Data records:
— Begin —

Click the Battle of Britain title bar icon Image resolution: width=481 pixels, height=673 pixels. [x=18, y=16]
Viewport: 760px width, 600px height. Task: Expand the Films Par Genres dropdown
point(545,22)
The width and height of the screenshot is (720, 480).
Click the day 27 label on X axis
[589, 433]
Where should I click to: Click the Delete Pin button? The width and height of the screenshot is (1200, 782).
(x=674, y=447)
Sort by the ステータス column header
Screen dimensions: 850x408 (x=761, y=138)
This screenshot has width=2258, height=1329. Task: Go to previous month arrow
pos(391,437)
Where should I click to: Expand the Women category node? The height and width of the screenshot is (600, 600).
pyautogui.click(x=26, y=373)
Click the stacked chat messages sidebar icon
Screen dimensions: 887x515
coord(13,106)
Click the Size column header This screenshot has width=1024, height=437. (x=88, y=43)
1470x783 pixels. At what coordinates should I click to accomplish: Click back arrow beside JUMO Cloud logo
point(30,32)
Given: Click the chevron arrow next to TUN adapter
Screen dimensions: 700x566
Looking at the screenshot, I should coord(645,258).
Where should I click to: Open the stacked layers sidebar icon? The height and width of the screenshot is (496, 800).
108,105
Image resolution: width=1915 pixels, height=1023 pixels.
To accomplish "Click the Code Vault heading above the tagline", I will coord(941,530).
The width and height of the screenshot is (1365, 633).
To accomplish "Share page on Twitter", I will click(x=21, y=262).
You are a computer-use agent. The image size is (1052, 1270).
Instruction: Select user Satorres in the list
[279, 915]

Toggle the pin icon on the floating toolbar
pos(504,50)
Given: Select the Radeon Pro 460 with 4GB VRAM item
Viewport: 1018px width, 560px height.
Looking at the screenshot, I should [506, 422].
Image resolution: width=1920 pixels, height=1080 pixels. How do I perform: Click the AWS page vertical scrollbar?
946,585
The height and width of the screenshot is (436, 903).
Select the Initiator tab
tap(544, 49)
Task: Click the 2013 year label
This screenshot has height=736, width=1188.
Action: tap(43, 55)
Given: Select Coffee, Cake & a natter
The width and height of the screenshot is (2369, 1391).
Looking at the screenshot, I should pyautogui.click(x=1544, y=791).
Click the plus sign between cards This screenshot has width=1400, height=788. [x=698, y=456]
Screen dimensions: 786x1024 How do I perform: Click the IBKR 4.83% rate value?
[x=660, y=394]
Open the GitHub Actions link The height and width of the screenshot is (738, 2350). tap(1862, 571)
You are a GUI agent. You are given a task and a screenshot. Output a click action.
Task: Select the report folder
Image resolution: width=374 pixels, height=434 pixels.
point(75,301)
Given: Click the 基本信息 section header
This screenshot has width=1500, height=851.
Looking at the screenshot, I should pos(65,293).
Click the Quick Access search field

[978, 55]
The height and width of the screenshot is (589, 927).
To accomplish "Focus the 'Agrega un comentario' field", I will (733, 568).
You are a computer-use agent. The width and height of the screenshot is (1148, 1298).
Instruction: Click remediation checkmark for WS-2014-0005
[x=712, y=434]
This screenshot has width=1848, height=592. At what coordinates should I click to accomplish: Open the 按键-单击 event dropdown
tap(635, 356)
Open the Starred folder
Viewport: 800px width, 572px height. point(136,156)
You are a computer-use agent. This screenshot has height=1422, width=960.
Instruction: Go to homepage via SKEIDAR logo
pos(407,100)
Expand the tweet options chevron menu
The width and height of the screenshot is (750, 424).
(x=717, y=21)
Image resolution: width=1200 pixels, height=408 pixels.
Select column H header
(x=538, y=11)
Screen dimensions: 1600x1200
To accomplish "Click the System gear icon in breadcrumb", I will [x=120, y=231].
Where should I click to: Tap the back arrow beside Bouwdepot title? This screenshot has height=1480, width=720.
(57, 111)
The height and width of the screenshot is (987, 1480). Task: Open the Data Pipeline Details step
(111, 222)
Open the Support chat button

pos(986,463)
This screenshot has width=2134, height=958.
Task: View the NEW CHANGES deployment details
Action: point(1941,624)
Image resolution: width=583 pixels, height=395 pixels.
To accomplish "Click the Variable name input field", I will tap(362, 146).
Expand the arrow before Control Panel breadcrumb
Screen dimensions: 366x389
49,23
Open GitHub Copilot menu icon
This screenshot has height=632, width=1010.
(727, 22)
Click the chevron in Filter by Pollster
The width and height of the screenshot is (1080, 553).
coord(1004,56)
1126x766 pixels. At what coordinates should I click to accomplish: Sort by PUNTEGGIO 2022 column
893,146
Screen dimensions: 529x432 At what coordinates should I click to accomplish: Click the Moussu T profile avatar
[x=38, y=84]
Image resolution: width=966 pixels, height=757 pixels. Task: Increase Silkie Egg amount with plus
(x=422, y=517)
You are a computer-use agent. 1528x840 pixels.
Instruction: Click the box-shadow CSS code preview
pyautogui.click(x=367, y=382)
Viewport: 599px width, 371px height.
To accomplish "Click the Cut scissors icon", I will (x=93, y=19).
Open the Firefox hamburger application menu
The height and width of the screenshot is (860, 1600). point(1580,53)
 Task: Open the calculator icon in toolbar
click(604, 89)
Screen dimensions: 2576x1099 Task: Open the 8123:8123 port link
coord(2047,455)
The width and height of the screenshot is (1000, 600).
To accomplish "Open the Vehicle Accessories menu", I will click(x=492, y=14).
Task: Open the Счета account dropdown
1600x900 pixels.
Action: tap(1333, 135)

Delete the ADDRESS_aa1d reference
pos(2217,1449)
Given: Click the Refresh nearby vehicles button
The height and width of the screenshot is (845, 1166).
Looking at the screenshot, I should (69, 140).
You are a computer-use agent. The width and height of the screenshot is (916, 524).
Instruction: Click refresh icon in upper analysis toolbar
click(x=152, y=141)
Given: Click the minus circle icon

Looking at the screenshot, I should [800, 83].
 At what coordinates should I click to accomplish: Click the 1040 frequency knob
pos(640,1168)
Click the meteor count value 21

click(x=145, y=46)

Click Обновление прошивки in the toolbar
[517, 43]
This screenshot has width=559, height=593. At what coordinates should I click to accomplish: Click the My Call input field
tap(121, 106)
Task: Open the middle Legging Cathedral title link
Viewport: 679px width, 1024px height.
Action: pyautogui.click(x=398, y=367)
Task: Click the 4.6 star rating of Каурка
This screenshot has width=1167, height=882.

— End —

Job: Swap each "Where should I click to" in the records for "Where do I click to", and give all the records again with nothing else changed.

Answer to the exercise:
Click the Battle of Britain title bar icon Image resolution: width=481 pixels, height=673 pixels. [x=18, y=16]
Viewport: 760px width, 600px height. Task: Expand the Films Par Genres dropdown
point(545,22)
The width and height of the screenshot is (720, 480).
Click the day 27 label on X axis
[589, 433]
Where do I click to: Click the Delete Pin button? The width and height of the screenshot is (1200, 782).
(x=674, y=447)
Sort by the ステータス column header
Screen dimensions: 850x408 (x=761, y=138)
This screenshot has width=2258, height=1329. Task: Go to previous month arrow
pos(391,437)
Where do I click to: Expand the Women category node? The height and width of the screenshot is (600, 600).
pyautogui.click(x=26, y=373)
Click the stacked chat messages sidebar icon
Screen dimensions: 887x515
coord(13,106)
Click the Size column header This screenshot has width=1024, height=437. (x=88, y=43)
1470x783 pixels. At what coordinates should I click to accomplish: Click back arrow beside JUMO Cloud logo
point(30,32)
Given: Click the chevron arrow next to TUN adapter
Screen dimensions: 700x566
Looking at the screenshot, I should coord(645,258).
Where do I click to: Open the stacked layers sidebar icon? The height and width of the screenshot is (496, 800).
108,105
Image resolution: width=1915 pixels, height=1023 pixels.
To accomplish "Click the Code Vault heading above the tagline", I will coord(941,530).
The width and height of the screenshot is (1365, 633).
To accomplish "Share page on Twitter", I will click(x=21, y=262).
You are a computer-use agent. The image size is (1052, 1270).
Instruction: Select user Satorres in the list
[279, 915]

Toggle the pin icon on the floating toolbar
pos(504,50)
Given: Select the Radeon Pro 460 with 4GB VRAM item
Viewport: 1018px width, 560px height.
Looking at the screenshot, I should [506, 422].
Image resolution: width=1920 pixels, height=1080 pixels. How do I perform: Click the AWS page vertical scrollbar?
946,585
The height and width of the screenshot is (436, 903).
Select the Initiator tab
tap(544, 49)
Task: Click the 2013 year label
This screenshot has height=736, width=1188.
Action: tap(43, 55)
Given: Select Coffee, Cake & a natter
The width and height of the screenshot is (2369, 1391).
Looking at the screenshot, I should pyautogui.click(x=1544, y=791).
Click the plus sign between cards This screenshot has width=1400, height=788. [x=698, y=456]
Screen dimensions: 786x1024 How do I perform: Click the IBKR 4.83% rate value?
[x=660, y=394]
Open the GitHub Actions link The height and width of the screenshot is (738, 2350). tap(1862, 571)
You are a GUI agent. You are given a task and a screenshot. Output a click action.
Task: Select the report folder
Image resolution: width=374 pixels, height=434 pixels.
point(75,301)
Given: Click the 基本信息 section header
This screenshot has width=1500, height=851.
Looking at the screenshot, I should pos(65,293).
Click the Quick Access search field

[978, 55]
The height and width of the screenshot is (589, 927).
To accomplish "Focus the 'Agrega un comentario' field", I will (733, 568).
You are a computer-use agent. The width and height of the screenshot is (1148, 1298).
Instruction: Click remediation checkmark for WS-2014-0005
[x=712, y=434]
This screenshot has width=1848, height=592. At what coordinates should I click to accomplish: Open the 按键-单击 event dropdown
tap(635, 356)
Open the Starred folder
Viewport: 800px width, 572px height. point(136,156)
You are a computer-use agent. This screenshot has height=1422, width=960.
Instruction: Go to homepage via SKEIDAR logo
pos(407,100)
Expand the tweet options chevron menu
The width and height of the screenshot is (750, 424).
(x=717, y=21)
Image resolution: width=1200 pixels, height=408 pixels.
Select column H header
(x=538, y=11)
Screen dimensions: 1600x1200
To accomplish "Click the System gear icon in breadcrumb", I will [x=120, y=231].
Where do I click to: Tap the back arrow beside Bouwdepot title? This screenshot has height=1480, width=720.
(57, 111)
The height and width of the screenshot is (987, 1480). Task: Open the Data Pipeline Details step
(111, 222)
Open the Support chat button

pos(986,463)
This screenshot has width=2134, height=958.
Task: View the NEW CHANGES deployment details
Action: point(1941,624)
Image resolution: width=583 pixels, height=395 pixels.
To accomplish "Click the Variable name input field", I will tap(362, 146).
Expand the arrow before Control Panel breadcrumb
Screen dimensions: 366x389
49,23
Open GitHub Copilot menu icon
This screenshot has height=632, width=1010.
(727, 22)
Click the chevron in Filter by Pollster
The width and height of the screenshot is (1080, 553).
coord(1004,56)
1126x766 pixels. At what coordinates should I click to accomplish: Sort by PUNTEGGIO 2022 column
893,146
Screen dimensions: 529x432 At what coordinates should I click to accomplish: Click the Moussu T profile avatar
[x=38, y=84]
Image resolution: width=966 pixels, height=757 pixels. Task: Increase Silkie Egg amount with plus
(x=422, y=517)
You are a computer-use agent. 1528x840 pixels.
Instruction: Click the box-shadow CSS code preview
pyautogui.click(x=367, y=382)
Viewport: 599px width, 371px height.
To accomplish "Click the Cut scissors icon", I will (x=93, y=19).
Open the Firefox hamburger application menu
The height and width of the screenshot is (860, 1600). point(1580,53)
 Task: Open the calculator icon in toolbar
click(604, 89)
Screen dimensions: 2576x1099 Task: Open the 8123:8123 port link
coord(2047,455)
The width and height of the screenshot is (1000, 600).
To accomplish "Open the Vehicle Accessories menu", I will click(x=492, y=14).
Task: Open the Счета account dropdown
1600x900 pixels.
Action: tap(1333, 135)

Delete the ADDRESS_aa1d reference
pos(2217,1449)
Given: Click the Refresh nearby vehicles button
The height and width of the screenshot is (845, 1166).
Looking at the screenshot, I should (69, 140).
You are a computer-use agent. The width and height of the screenshot is (916, 524).
Instruction: Click refresh icon in upper analysis toolbar
click(x=152, y=141)
Given: Click the minus circle icon

Looking at the screenshot, I should [800, 83].
 At what coordinates should I click to accomplish: Click the 1040 frequency knob
pos(640,1168)
Click the meteor count value 21

click(x=145, y=46)

Click Обновление прошивки in the toolbar
[517, 43]
This screenshot has width=559, height=593. At what coordinates should I click to accomplish: Click the My Call input field
tap(121, 106)
Task: Open the middle Legging Cathedral title link
Viewport: 679px width, 1024px height.
Action: pyautogui.click(x=398, y=367)
Task: Click the 4.6 star rating of Каурка
This screenshot has width=1167, height=882.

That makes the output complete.